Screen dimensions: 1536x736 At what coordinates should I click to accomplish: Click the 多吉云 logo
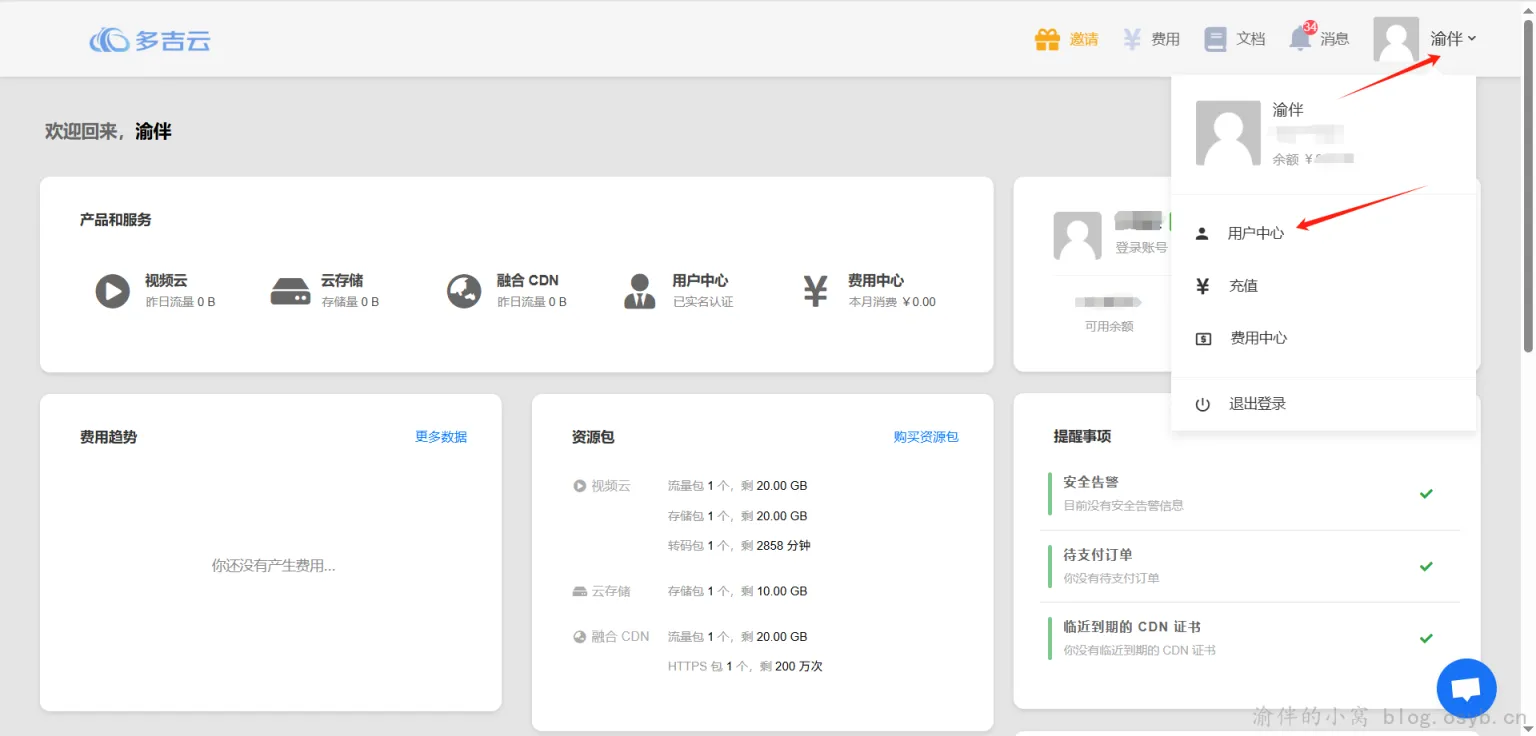150,40
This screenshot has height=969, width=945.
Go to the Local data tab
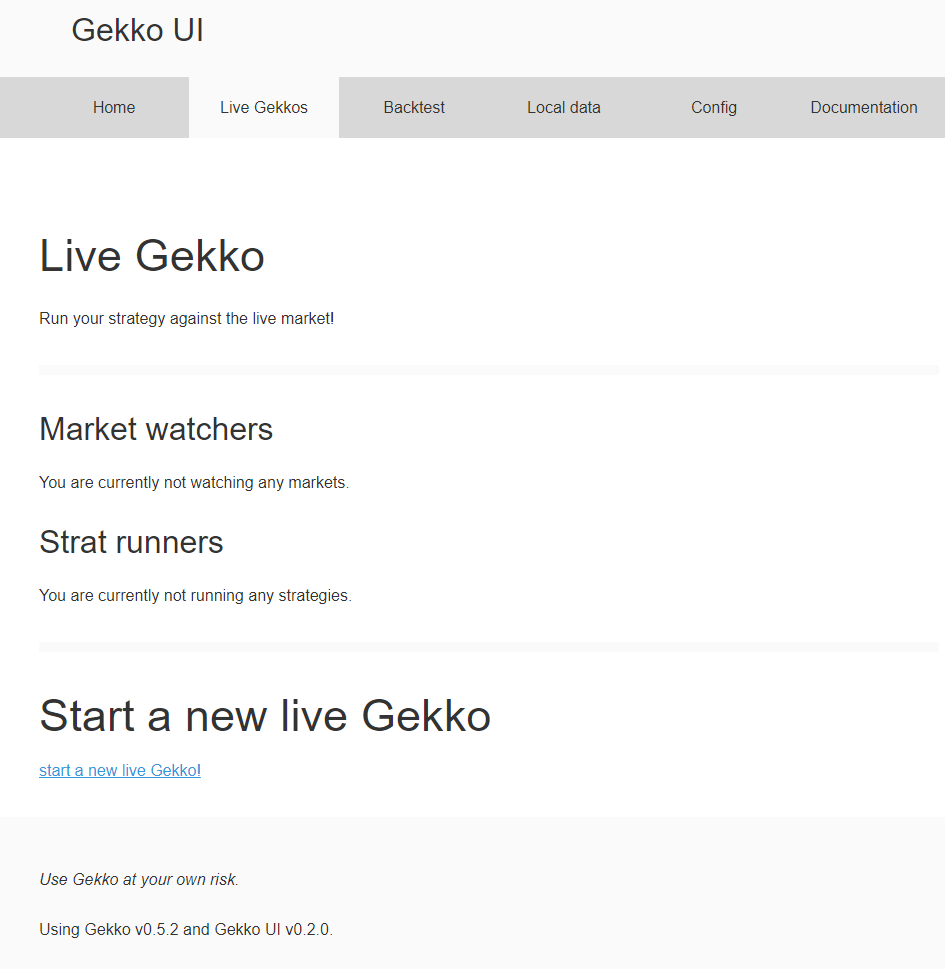[x=564, y=108]
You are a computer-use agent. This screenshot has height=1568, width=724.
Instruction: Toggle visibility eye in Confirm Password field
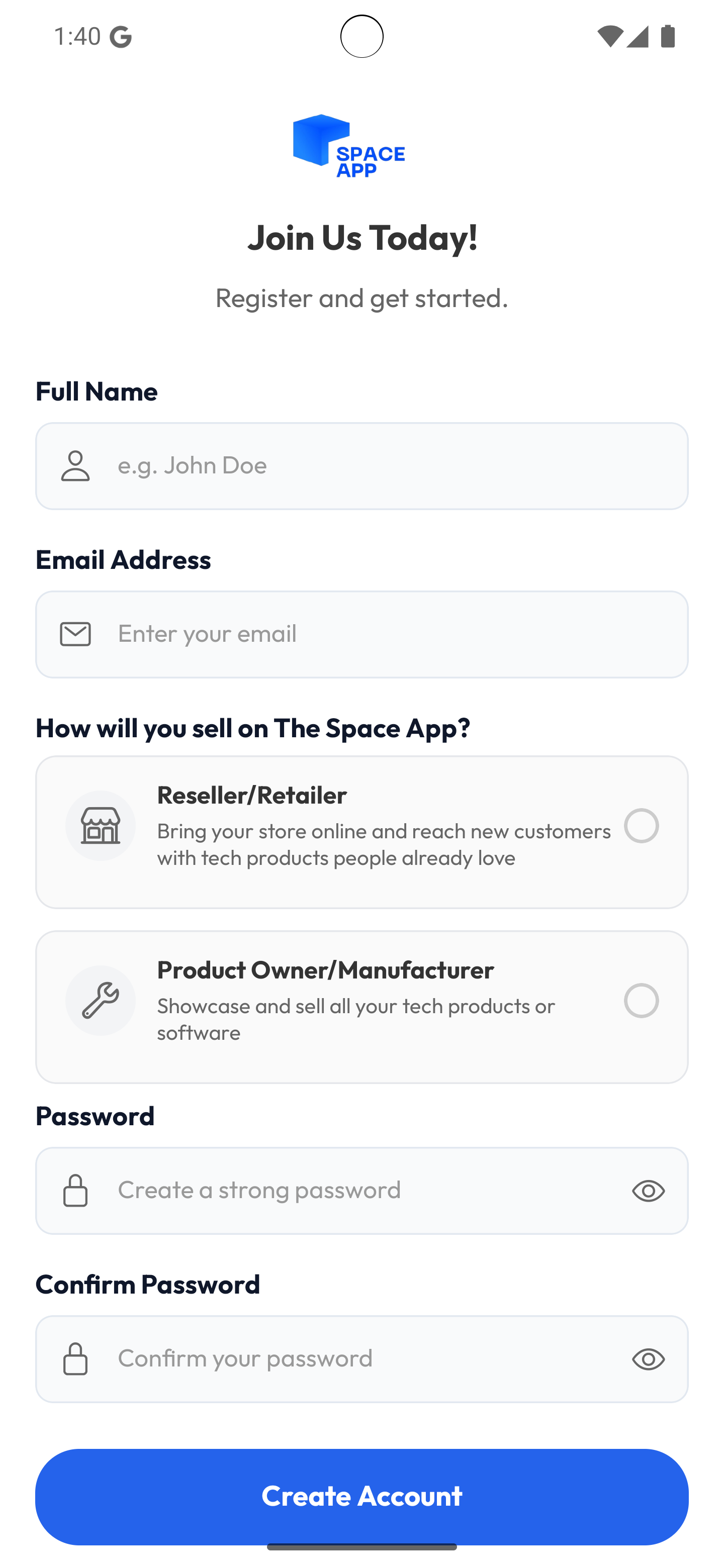tap(649, 1358)
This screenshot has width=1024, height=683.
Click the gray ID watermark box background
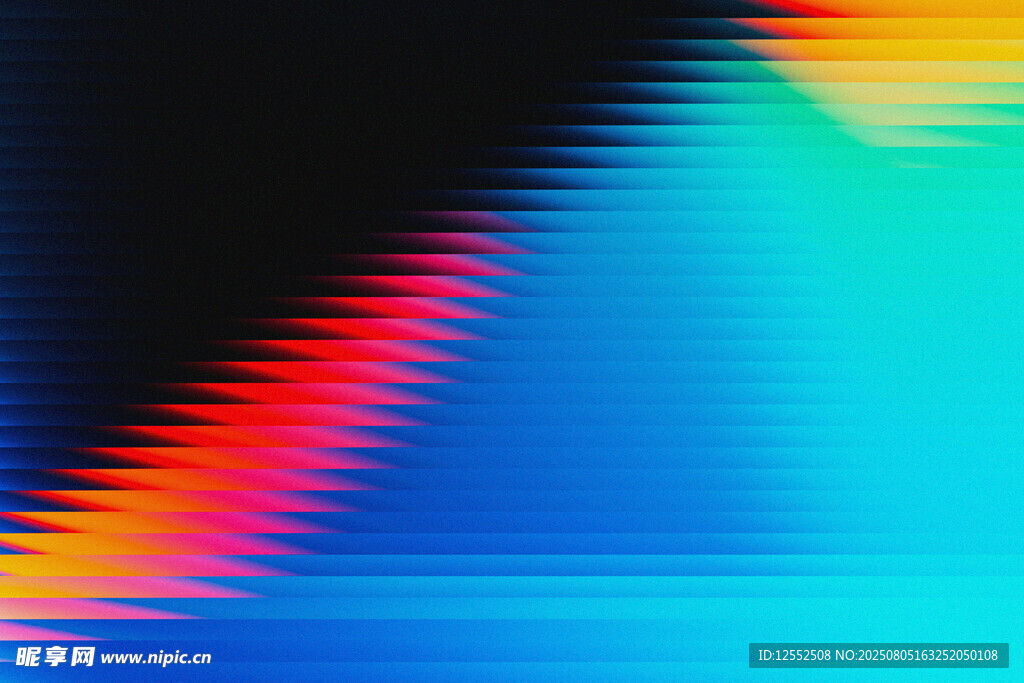pyautogui.click(x=1001, y=656)
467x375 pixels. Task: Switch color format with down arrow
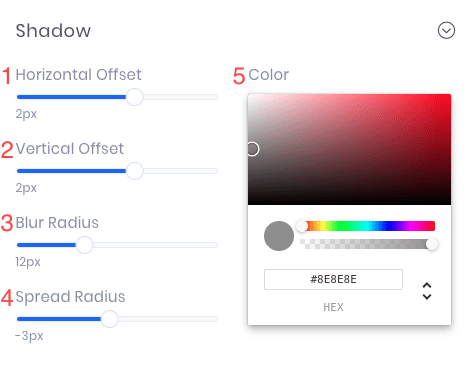tap(427, 297)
....
» **YOUR GOAL**: A line qualifies when it holds the word "This"; report all qualifying lines from the records above.

» **PROBLEM SOLUTION**:
This screenshot has height=969, width=945.
You are a computer-use agent. This screenshot has height=1568, width=724.
This screenshot has width=1024, height=683.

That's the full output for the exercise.